> _RECORDS PROVIDED_:
☆ ☆ ☆ ☆ ☆ ☆ ☆

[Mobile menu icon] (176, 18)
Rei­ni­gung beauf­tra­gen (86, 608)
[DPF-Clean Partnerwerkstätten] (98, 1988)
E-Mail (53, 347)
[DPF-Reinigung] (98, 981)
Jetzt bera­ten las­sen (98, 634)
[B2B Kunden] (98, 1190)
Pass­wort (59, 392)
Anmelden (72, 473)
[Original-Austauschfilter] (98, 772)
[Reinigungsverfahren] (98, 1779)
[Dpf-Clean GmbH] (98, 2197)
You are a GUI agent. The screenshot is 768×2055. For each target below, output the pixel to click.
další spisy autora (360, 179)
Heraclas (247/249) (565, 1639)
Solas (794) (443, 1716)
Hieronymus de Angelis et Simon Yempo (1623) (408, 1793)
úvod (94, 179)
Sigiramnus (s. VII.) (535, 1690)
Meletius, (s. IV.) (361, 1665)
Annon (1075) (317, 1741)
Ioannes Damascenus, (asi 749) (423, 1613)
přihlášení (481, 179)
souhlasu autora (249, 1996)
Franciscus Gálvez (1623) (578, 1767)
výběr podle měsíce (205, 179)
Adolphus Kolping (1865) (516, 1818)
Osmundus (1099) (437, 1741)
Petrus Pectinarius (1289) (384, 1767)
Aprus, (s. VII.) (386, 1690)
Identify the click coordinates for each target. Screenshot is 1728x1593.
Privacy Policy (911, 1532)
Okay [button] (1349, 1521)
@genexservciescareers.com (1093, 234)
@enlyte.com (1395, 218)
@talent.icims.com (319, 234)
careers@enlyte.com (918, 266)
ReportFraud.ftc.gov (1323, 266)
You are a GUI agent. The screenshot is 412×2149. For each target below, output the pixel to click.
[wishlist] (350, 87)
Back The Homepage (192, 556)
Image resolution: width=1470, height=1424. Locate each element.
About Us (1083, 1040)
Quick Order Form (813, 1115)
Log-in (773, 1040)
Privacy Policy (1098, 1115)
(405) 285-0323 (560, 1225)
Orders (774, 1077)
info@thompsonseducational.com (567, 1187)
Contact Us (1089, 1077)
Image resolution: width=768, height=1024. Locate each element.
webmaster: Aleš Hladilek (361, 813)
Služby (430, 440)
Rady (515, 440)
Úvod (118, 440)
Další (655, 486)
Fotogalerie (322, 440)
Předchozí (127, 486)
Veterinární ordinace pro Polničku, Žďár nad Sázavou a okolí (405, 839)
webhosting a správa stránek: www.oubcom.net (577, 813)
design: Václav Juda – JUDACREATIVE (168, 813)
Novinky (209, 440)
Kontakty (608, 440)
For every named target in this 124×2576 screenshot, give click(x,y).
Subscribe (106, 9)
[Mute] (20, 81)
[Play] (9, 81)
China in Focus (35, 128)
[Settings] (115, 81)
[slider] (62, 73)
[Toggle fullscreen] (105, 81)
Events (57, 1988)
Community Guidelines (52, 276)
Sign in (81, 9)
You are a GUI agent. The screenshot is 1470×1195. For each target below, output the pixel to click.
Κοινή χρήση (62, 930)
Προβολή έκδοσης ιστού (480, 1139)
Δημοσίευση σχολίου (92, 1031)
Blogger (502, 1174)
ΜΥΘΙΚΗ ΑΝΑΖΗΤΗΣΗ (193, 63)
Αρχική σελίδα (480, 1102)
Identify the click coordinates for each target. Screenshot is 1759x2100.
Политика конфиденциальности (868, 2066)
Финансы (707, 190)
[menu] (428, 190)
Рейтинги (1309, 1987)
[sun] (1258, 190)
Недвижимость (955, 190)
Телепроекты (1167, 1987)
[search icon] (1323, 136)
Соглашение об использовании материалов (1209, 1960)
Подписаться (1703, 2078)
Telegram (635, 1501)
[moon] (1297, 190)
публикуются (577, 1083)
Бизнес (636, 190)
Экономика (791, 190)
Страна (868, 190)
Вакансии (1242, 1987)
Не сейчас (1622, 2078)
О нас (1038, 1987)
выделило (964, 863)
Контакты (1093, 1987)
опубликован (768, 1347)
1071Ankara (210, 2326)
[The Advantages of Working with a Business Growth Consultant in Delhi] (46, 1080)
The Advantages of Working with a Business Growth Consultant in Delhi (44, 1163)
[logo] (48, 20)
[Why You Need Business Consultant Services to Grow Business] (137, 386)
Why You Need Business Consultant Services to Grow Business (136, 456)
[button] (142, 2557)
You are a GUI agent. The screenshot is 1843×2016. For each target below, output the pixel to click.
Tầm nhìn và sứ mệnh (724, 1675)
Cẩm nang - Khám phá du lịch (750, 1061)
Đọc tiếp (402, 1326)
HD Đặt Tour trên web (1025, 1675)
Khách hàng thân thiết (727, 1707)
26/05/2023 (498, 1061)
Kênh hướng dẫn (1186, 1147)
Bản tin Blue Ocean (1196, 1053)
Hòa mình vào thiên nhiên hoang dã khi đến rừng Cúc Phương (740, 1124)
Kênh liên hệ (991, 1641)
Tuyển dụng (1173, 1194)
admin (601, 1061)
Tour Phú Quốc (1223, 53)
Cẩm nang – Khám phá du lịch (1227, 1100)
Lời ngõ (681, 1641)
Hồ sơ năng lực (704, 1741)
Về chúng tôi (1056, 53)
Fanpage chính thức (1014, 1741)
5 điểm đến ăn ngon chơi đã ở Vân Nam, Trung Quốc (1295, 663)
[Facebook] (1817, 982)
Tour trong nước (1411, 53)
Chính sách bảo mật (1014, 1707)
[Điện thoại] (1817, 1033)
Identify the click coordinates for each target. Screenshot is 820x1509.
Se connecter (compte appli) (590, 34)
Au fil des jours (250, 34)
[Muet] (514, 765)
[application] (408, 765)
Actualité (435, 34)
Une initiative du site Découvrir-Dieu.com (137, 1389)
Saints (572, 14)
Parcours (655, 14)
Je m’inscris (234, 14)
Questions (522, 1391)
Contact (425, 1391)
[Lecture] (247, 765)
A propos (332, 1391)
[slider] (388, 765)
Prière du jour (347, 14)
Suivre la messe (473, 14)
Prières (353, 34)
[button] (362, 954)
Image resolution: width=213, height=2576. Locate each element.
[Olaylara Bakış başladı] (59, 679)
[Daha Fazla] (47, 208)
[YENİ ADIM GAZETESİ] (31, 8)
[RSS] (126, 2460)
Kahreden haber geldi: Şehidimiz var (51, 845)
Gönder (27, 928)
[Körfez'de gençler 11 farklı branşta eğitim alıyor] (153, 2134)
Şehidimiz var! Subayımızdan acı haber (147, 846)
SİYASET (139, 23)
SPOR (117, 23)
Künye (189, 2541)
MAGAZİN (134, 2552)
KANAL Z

☆ ☆ ☆ ☆ ☆ ☆ ☆

> _TASK PROMPT_: Exactly the lines from the one containing "Actualité (435, 34)" through the final line of the records above are needed, copied word for word.

> _TASK SOLUTION_:
Actualité (435, 34)
Une initiative du site Découvrir-Dieu.com (137, 1389)
Saints (572, 14)
Parcours (655, 14)
Je m’inscris (234, 14)
Questions (522, 1391)
Contact (425, 1391)
[Lecture] (247, 765)
A propos (332, 1391)
[slider] (388, 765)
Prière du jour (347, 14)
Suivre la messe (473, 14)
Prières (353, 34)
[button] (362, 954)
Image resolution: width=213, height=2576. Locate each element.
[Olaylara Bakış başladı] (59, 679)
[Daha Fazla] (47, 208)
[YENİ ADIM GAZETESİ] (31, 8)
[RSS] (126, 2460)
Kahreden haber geldi: Şehidimiz var (51, 845)
Gönder (27, 928)
[Körfez'de gençler 11 farklı branşta eğitim alıyor] (153, 2134)
Şehidimiz var! Subayımızdan acı haber (147, 846)
SİYASET (139, 23)
SPOR (117, 23)
Künye (189, 2541)
MAGAZİN (134, 2552)
KANAL Z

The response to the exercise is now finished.